[Given exercise]
Pick out every line in the records below that contains the word "Where", and copy each such line in full.

|---|

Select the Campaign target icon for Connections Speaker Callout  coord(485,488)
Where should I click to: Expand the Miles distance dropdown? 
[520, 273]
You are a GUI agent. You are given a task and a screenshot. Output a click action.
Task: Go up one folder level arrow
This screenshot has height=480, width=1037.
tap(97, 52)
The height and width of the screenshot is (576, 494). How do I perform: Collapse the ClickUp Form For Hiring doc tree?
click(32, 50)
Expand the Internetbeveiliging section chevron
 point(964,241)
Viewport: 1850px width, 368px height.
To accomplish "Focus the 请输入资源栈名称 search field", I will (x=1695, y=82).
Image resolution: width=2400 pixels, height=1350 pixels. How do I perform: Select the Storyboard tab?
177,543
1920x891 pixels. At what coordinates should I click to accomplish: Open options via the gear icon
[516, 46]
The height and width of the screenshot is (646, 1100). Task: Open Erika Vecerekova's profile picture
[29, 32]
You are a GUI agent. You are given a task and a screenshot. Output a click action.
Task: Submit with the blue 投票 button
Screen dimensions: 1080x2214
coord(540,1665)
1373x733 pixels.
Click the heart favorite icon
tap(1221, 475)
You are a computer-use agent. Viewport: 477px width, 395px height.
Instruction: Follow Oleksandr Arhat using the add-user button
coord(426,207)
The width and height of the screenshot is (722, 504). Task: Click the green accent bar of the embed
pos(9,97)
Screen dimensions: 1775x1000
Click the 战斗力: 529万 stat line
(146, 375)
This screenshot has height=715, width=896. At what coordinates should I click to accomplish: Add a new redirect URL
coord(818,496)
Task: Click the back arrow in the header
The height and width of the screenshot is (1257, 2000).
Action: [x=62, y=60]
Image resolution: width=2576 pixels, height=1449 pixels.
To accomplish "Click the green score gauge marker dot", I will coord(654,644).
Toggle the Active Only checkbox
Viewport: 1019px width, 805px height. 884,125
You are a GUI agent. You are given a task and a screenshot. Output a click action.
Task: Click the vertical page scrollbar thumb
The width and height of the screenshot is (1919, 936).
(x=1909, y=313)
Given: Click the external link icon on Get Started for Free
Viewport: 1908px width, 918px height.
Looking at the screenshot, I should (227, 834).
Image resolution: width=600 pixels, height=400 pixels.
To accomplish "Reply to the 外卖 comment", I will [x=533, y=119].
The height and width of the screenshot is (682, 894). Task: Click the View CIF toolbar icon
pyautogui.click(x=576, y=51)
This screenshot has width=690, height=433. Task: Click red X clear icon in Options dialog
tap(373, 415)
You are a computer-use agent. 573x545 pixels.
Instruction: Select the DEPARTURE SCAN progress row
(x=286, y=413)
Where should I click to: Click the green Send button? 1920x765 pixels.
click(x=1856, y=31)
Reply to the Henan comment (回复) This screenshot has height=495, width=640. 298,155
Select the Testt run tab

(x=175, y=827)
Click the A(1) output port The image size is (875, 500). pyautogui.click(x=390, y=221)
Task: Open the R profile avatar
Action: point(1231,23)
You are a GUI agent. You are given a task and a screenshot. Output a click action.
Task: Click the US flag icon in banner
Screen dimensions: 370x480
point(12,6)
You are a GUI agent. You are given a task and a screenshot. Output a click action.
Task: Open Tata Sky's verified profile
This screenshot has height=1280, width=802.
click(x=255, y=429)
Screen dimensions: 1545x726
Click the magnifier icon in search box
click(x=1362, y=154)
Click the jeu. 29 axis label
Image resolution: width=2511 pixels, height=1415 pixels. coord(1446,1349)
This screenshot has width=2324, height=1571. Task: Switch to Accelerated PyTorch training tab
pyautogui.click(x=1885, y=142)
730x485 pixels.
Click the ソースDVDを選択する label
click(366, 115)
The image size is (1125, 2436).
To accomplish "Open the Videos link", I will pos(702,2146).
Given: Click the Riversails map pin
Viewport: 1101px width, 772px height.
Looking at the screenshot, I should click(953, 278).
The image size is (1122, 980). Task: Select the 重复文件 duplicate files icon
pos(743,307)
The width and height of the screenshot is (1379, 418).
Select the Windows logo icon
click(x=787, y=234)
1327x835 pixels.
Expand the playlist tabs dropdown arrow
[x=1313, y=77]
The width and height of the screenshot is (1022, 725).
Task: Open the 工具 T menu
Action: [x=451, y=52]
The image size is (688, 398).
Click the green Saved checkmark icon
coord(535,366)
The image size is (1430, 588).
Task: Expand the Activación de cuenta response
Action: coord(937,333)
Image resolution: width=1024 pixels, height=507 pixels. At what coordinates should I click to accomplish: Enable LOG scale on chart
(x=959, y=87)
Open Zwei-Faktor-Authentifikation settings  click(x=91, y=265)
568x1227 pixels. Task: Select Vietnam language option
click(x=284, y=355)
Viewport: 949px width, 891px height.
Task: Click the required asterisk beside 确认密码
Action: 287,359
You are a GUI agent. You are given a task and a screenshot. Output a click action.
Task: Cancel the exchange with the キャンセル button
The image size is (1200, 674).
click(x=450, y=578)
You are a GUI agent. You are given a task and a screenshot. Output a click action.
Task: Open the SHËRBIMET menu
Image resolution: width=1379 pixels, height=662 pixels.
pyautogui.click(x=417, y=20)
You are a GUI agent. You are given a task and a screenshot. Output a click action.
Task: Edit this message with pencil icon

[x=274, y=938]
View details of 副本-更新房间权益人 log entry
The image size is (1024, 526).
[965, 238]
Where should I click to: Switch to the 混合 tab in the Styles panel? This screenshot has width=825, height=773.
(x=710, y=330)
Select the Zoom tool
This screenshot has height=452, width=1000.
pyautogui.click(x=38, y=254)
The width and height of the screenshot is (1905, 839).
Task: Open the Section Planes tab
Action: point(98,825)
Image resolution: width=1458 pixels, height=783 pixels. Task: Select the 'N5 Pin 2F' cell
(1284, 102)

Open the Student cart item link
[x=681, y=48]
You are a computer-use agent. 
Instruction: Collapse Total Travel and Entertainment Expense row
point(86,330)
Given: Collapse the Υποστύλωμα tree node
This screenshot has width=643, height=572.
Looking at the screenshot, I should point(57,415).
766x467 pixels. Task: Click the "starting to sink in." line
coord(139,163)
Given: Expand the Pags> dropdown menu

|---|

[Solution for this problem]
Where should I click to: Expand the Miles distance dropdown? 
Where should I click to: Click the green Send button? 1920x765 pixels.
Where should I click to: Switch to the 混合 tab in the Styles panel? This screenshot has width=825, height=773.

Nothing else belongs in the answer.